__Text shown__
In the Spotlight showcases a cross-section of an artist’s cover work. View past installments, then post suggestions for future picks in the comments!
This post is not about the Ukrainians forced by circumstance onto the world’s stage. All our hearts bleed both for them and their country, subject to the cruelest and vilest of misjudgments, victims of Putin seeking to leave his mark. But it is closely related, being about the Ukrainians, the Leeds, UK-based band, who have been touting their postpunk take on the folk music of the mother country of founder/guitarist Pete Solowka for nigh on thirty years. And a whole lot more than just the folk music of Ukraine, as covers of their musical cohorts and influences, performed in a Cossack/Slavic style, all stentorian voices and balalaikas, also feature large in their repertoire.
Originally, and sometimes contemporaneously, Solowka has been a member of the Wedding Present, and it was that band that sparked the idea into ignition. When venerable and iconic DJ John Peel asked them to perform a session on his long running evening radio show, the Wedding Present decided to perform in the Solowka family language. They played “Hopa,” a traditional song the guitarist had been brought up listening to and singing along with.

__Given task a__
Identify every line of the records that contains the string "width", treating case as significant.
The article and the records that follow it are unrelated material.

__Entries__
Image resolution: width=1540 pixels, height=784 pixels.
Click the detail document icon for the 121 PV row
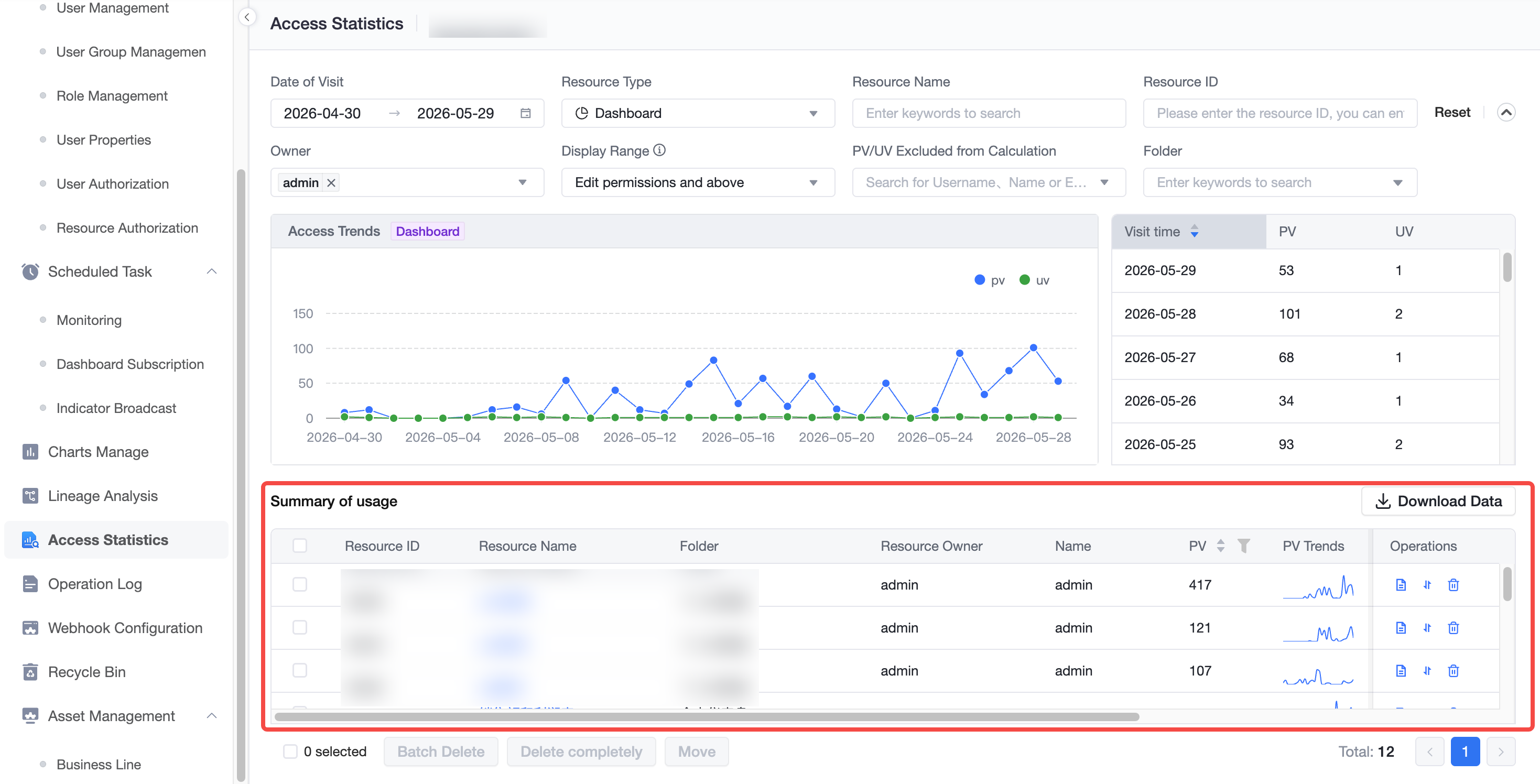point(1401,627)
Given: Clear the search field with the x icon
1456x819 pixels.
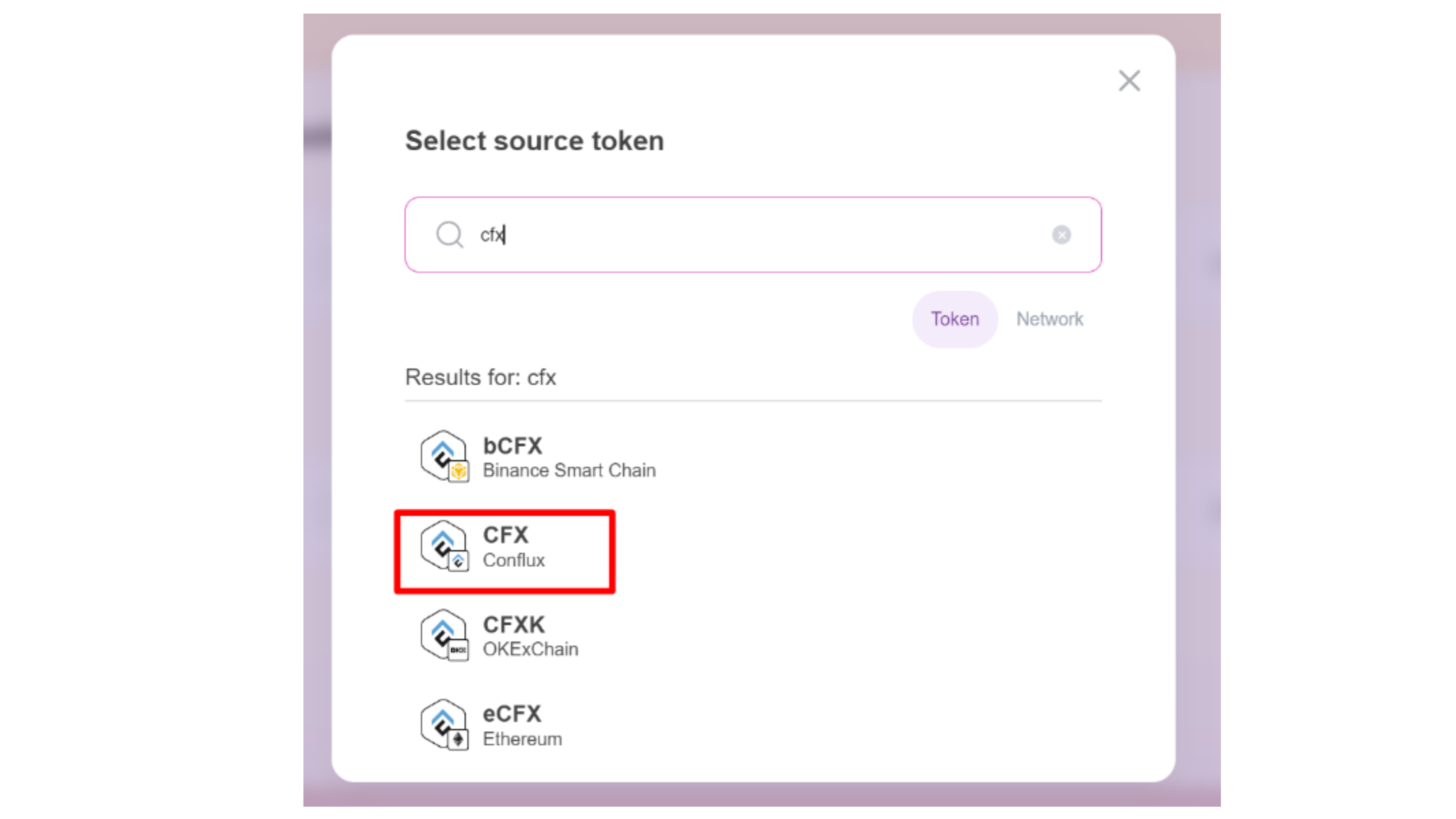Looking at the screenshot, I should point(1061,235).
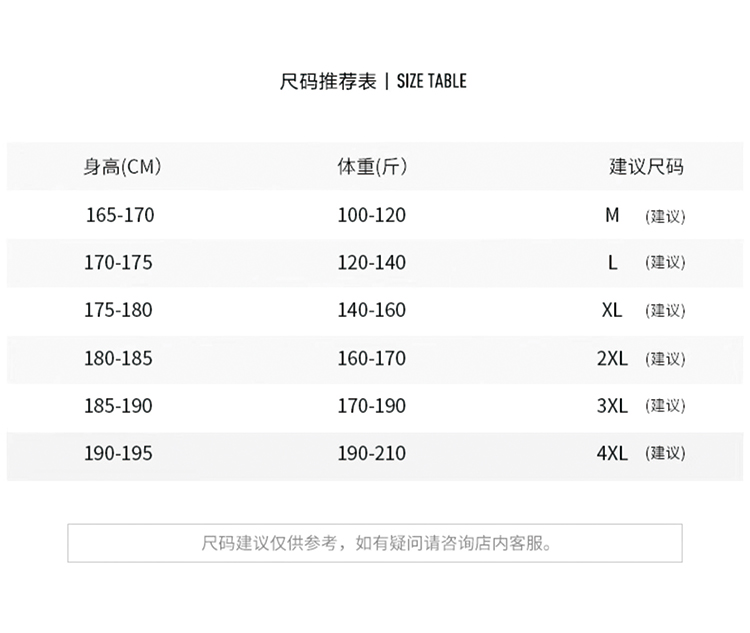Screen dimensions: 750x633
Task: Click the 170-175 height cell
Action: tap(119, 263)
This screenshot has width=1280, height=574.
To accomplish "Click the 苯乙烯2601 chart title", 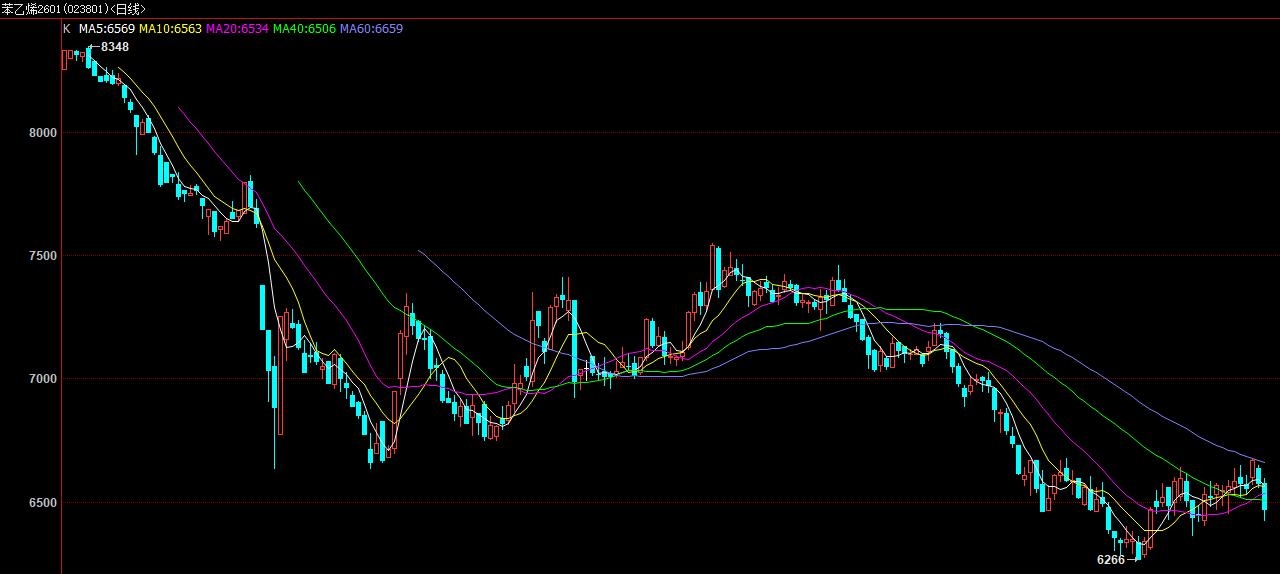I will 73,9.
--
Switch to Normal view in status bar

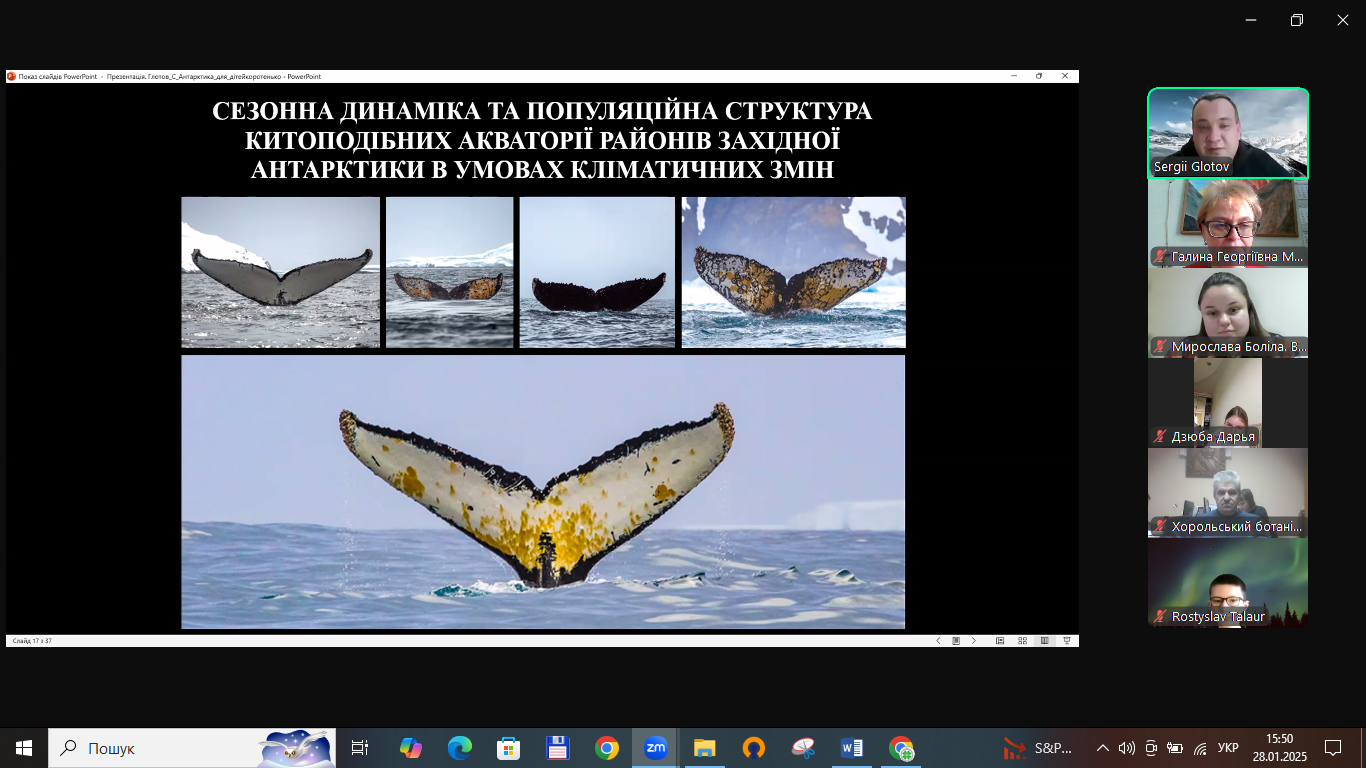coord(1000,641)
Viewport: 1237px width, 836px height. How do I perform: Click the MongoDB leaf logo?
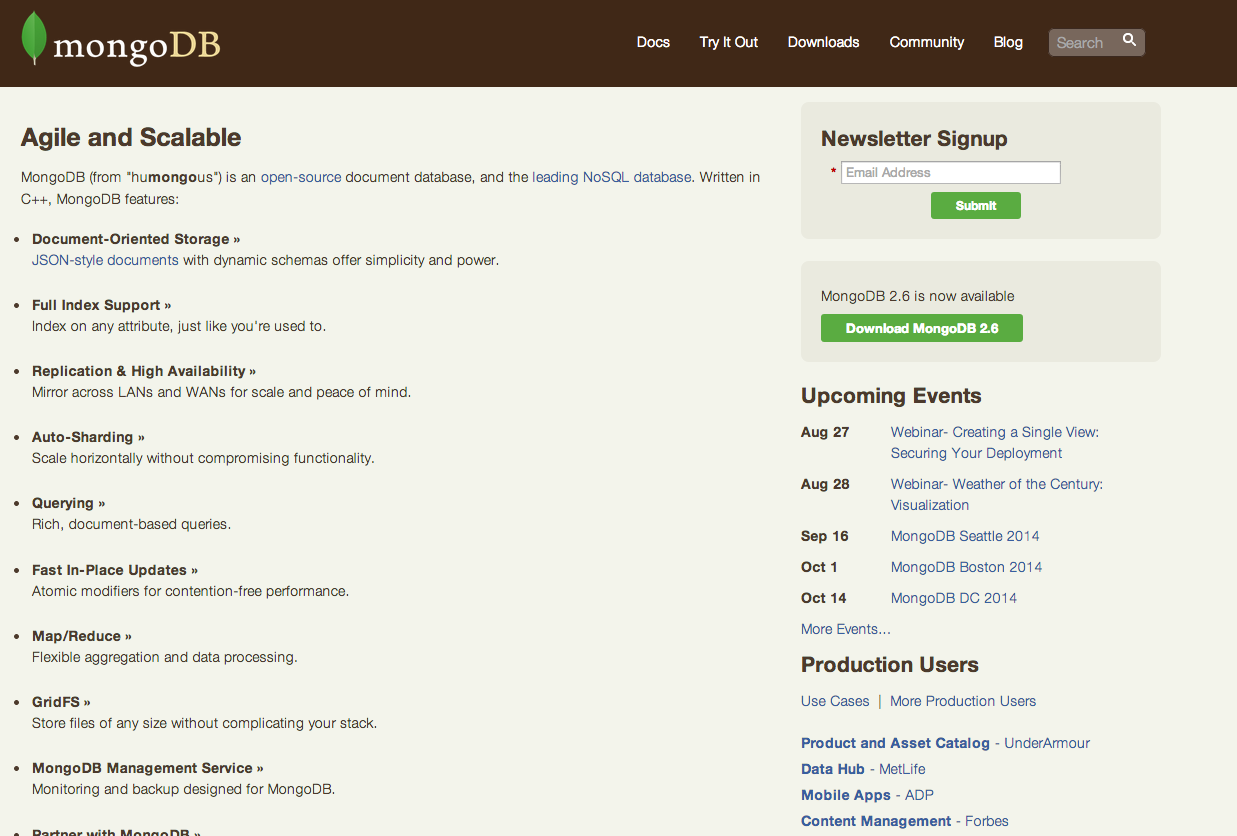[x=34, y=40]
==
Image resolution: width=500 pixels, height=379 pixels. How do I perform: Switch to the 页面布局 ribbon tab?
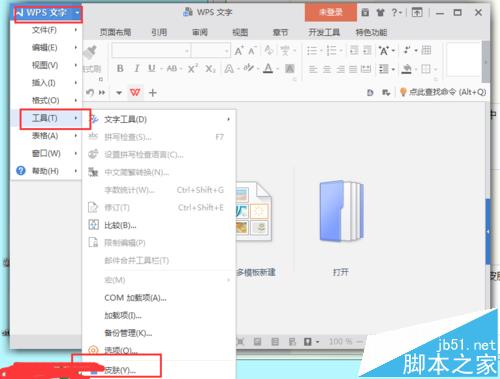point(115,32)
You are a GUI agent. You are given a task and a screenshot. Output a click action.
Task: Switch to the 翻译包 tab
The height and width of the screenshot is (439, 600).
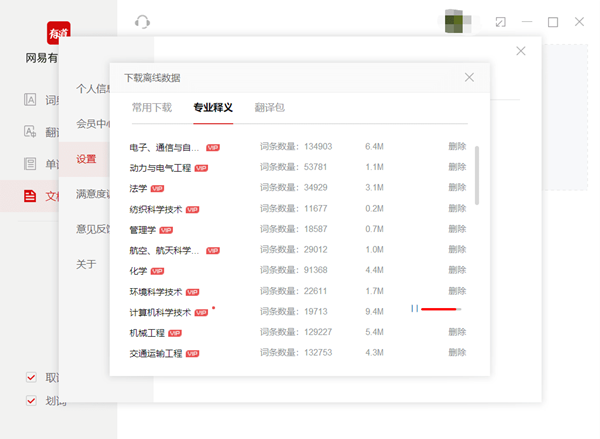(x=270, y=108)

__Given task b__
Summarize the article in two sentences.

__Worked solution a__
Image resolution: width=1540 pixels, height=784 pixels.
This screenshot has width=1280, height=574.
Viewport: 1237px width, 836px height. How do I perform: Click the MongoDB leaf logo?
Image resolution: width=500 pixels, height=379 pixels. How do I perform: Switch to the 页面布局 ribbon tab?
The height and width of the screenshot is (439, 600).

__Worked solution b__
The article is about the Ukrainians, a Leeds-based band that has spent nearly thirty years playing a postpunk take on the folk music of Ukraine, along with Cossack-style covers of other artists' songs. The idea began with guitarist Pete Solowka's band, the Wedding Present, which performed the traditional song "Hopa" in his family's language for a session on John Peel's radio show.